* _Requirement_:
Can you give the lines of the items below as a JSON list of strings, one string per line with blank lines skipped, beginning at the line that has "Screen dimensions: 551x275" and stopping after the line that has "This screenshot has"? Leave the pictures out of your answer.

* _Data for the task_:
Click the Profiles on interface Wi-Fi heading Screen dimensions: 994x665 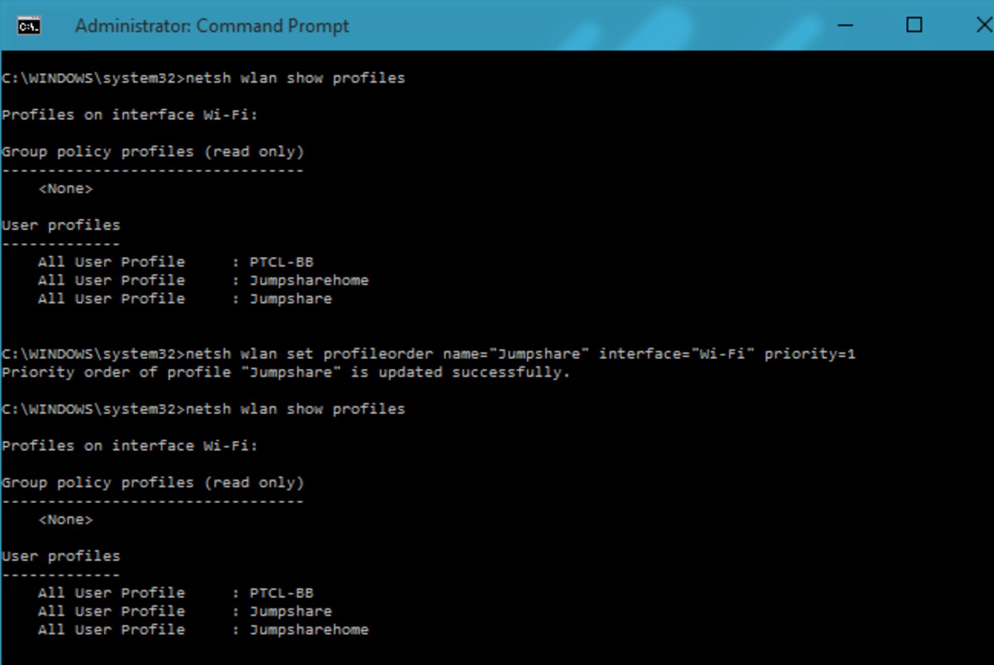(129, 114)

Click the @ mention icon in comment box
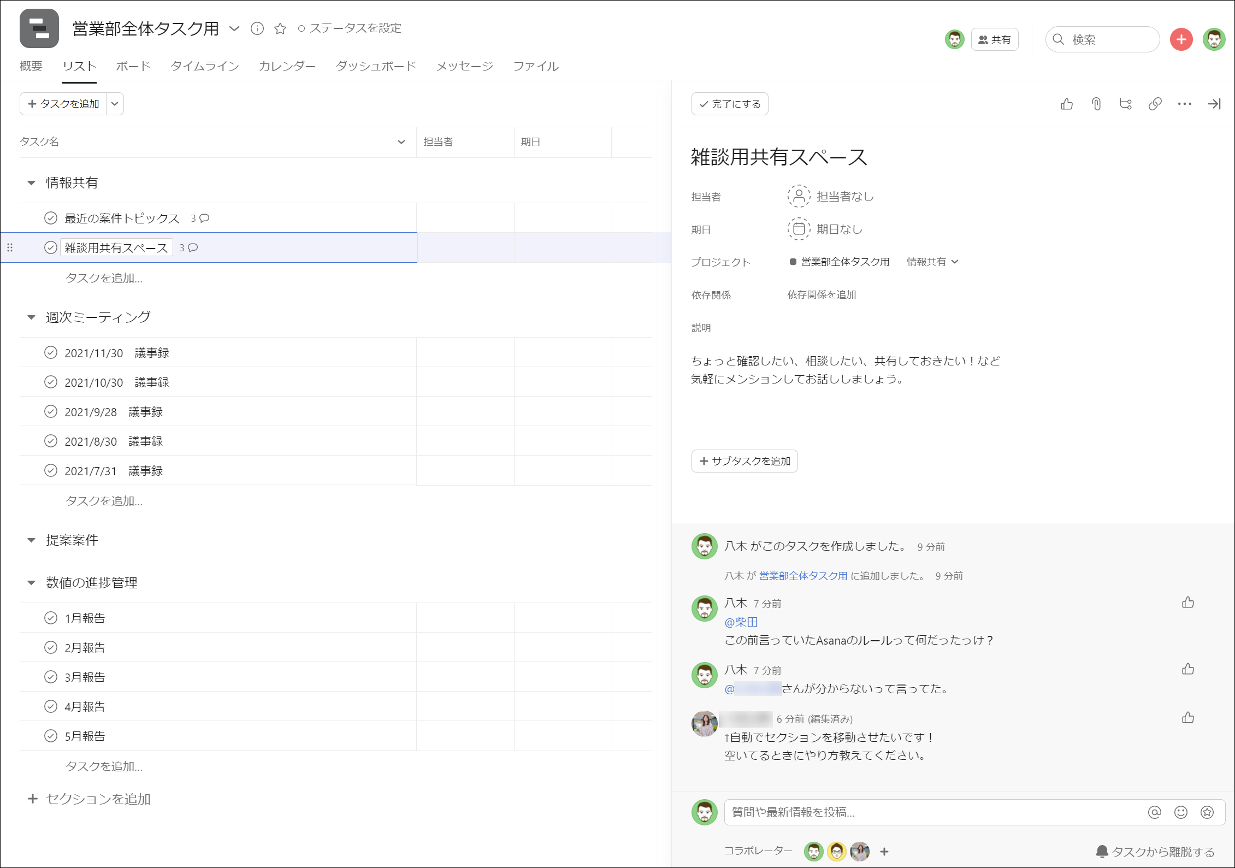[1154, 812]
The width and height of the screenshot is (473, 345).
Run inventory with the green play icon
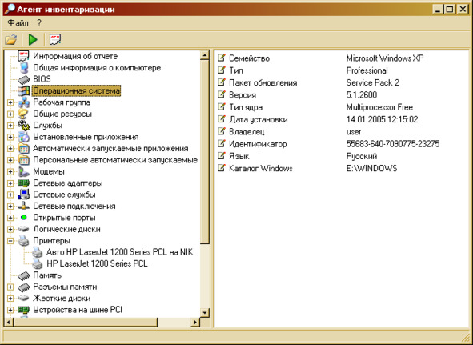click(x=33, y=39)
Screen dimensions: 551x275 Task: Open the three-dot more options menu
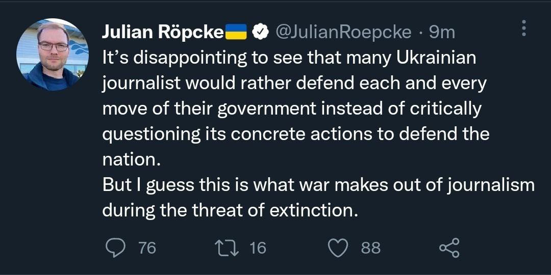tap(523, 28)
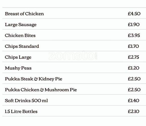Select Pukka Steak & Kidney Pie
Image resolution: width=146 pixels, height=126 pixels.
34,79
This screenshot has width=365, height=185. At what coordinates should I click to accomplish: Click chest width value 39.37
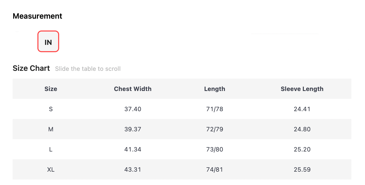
==
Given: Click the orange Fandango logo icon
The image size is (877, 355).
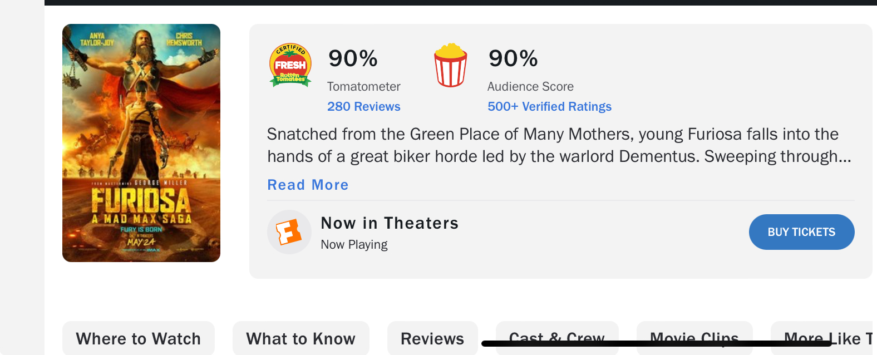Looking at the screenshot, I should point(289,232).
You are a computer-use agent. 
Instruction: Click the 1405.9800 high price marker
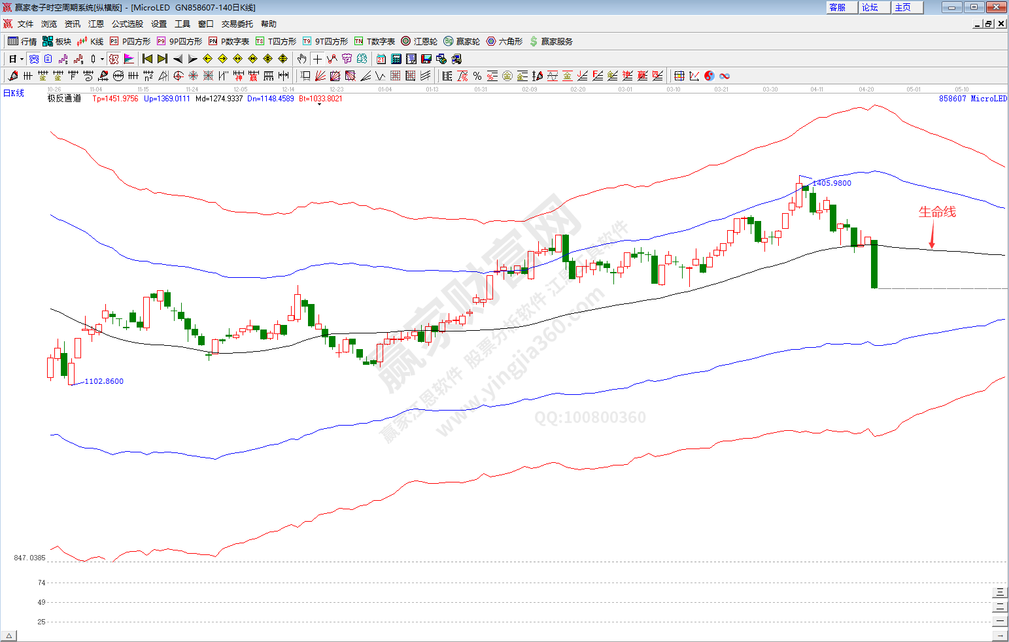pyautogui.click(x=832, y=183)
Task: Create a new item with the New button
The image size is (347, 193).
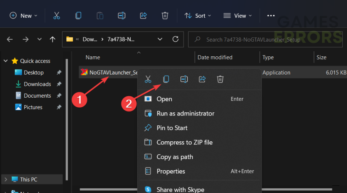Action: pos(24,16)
---
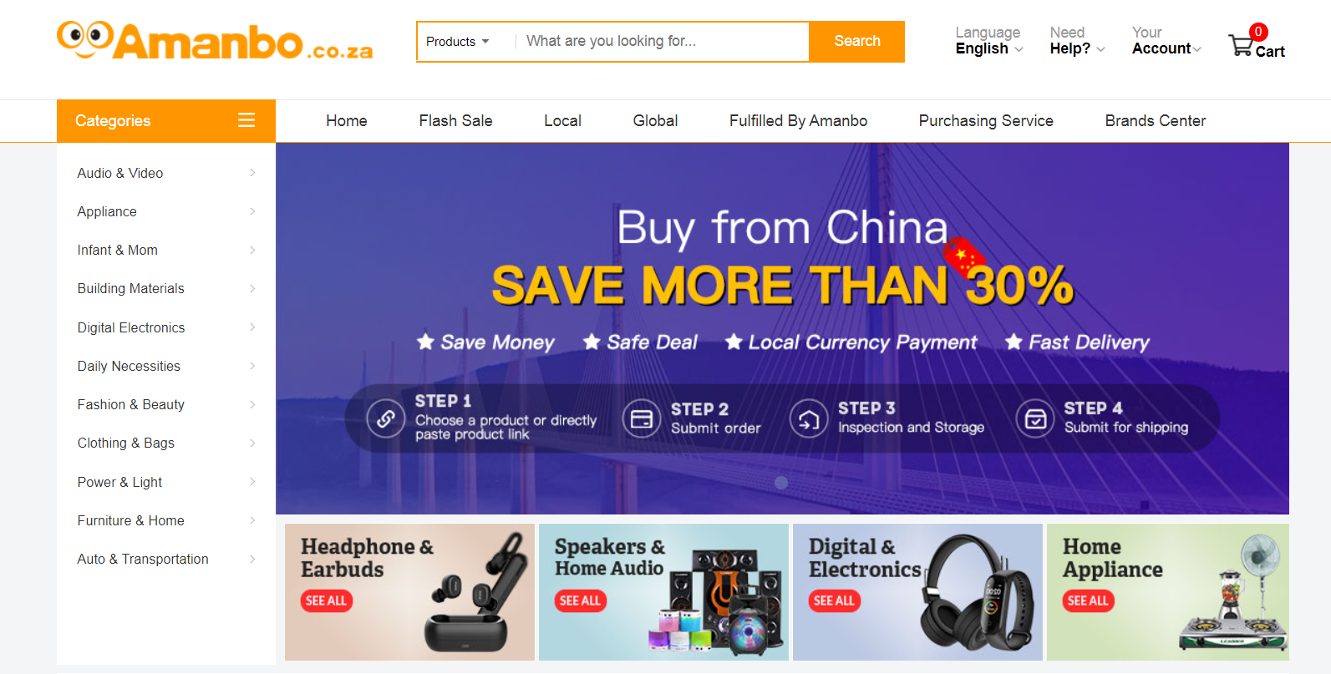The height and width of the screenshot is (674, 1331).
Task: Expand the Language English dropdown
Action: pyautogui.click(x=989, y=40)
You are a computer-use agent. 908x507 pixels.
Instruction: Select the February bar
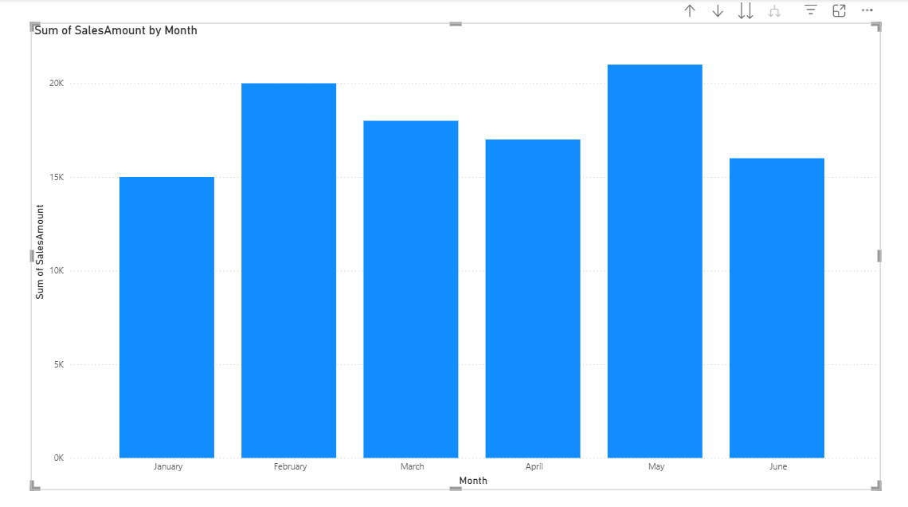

* _Response to the exercise_:
[
  "Screen dimensions: 551x275 Task: Open the three-dot more options menu",
  "tap(523, 28)",
  "Select Pukka Steak & Kidney Pie",
  "Image resolution: width=146 pixels, height=126 pixels.",
  "34,79",
  "This screenshot has width=365, height=185. At what coordinates should I click to accomplish: Click chest width value 39.37"
]